Assigned task: Each entry that appears below should be restated exactly as it is.

Records for the exercise:
####################
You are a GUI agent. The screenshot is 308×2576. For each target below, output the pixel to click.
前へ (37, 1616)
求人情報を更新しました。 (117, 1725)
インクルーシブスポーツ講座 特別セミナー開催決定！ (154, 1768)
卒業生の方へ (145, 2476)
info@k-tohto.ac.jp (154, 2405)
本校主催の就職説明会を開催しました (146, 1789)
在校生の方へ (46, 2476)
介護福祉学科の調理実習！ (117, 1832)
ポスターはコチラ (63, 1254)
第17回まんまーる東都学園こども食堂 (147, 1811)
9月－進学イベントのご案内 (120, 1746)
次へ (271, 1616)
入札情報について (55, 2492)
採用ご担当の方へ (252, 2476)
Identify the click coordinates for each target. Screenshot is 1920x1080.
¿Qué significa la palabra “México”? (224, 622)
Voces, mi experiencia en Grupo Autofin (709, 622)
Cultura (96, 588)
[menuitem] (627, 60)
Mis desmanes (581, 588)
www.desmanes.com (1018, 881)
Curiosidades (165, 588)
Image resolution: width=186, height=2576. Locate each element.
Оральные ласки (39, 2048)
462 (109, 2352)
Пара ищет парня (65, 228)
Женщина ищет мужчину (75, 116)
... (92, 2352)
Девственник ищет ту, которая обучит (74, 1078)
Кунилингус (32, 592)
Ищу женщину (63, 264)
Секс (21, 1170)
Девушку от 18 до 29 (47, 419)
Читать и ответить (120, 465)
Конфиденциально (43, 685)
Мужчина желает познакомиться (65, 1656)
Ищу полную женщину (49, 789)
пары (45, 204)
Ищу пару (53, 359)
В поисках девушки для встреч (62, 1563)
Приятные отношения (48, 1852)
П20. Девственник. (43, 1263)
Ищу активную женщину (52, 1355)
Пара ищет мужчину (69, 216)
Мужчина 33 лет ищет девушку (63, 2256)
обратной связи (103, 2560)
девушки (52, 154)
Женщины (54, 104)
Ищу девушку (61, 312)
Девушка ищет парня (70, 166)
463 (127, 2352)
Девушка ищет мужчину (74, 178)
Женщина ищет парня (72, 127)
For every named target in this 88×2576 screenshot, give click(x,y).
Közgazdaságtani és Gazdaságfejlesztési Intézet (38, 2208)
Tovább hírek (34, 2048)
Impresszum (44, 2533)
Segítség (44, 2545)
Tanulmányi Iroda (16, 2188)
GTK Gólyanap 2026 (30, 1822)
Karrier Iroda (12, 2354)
####################
Solution to the exercise:
You are a GUI agent. The screenshot is 308×2576. For each target below, output the pixel to click.
前へ (37, 1616)
求人情報を更新しました。 (117, 1725)
インクルーシブスポーツ講座 特別セミナー開催決定！ (154, 1768)
卒業生の方へ (145, 2476)
info@k-tohto.ac.jp (154, 2405)
本校主催の就職説明会を開催しました (146, 1789)
在校生の方へ (46, 2476)
介護福祉学科の調理実習！ (117, 1832)
ポスターはコチラ (63, 1254)
第17回まんまーる東都学園こども食堂 (147, 1811)
9月－進学イベントのご案内 (120, 1746)
次へ (271, 1616)
入札情報について (55, 2492)
採用ご担当の方へ (252, 2476)
Identify the click coordinates for each target. Screenshot is 1920x1080.
¿Qué significa la palabra “México”? (224, 622)
Voces, mi experiencia en Grupo Autofin (709, 622)
Cultura (96, 588)
[menuitem] (627, 60)
Mis desmanes (581, 588)
www.desmanes.com (1018, 881)
Curiosidades (165, 588)
Image resolution: width=186, height=2576. Locate each element.
Оральные ласки (39, 2048)
462 (109, 2352)
Пара ищет парня (65, 228)
Женщина ищет мужчину (75, 116)
... (92, 2352)
Девственник ищет ту, которая обучит (74, 1078)
Кунилингус (32, 592)
Ищу женщину (63, 264)
Секс (21, 1170)
Девушку от 18 до 29 (47, 419)
Читать и ответить (120, 465)
Конфиденциально (43, 685)
Мужчина желает познакомиться (65, 1656)
Ищу полную женщину (49, 789)
пары (45, 204)
Ищу пару (53, 359)
В поисках девушки для встреч (62, 1563)
Приятные отношения (48, 1852)
П20. Девственник. (43, 1263)
Ищу активную женщину (52, 1355)
Пара ищет мужчину (69, 216)
Мужчина 33 лет ищет девушку (63, 2256)
обратной связи (103, 2560)
девушки (52, 154)
Женщины (54, 104)
Ищу девушку (61, 312)
Девушка ищет парня (70, 166)
463 (127, 2352)
Девушка ищет мужчину (74, 178)
Женщина ищет парня (72, 127)
For every named target in this 88×2576 screenshot, give click(x,y).
Közgazdaságtani és Gazdaságfejlesztési Intézet (38, 2208)
Tovább hírek (34, 2048)
Impresszum (44, 2533)
Segítség (44, 2545)
Tanulmányi Iroda (16, 2188)
GTK Gólyanap 2026 (30, 1822)
Karrier Iroda (12, 2354)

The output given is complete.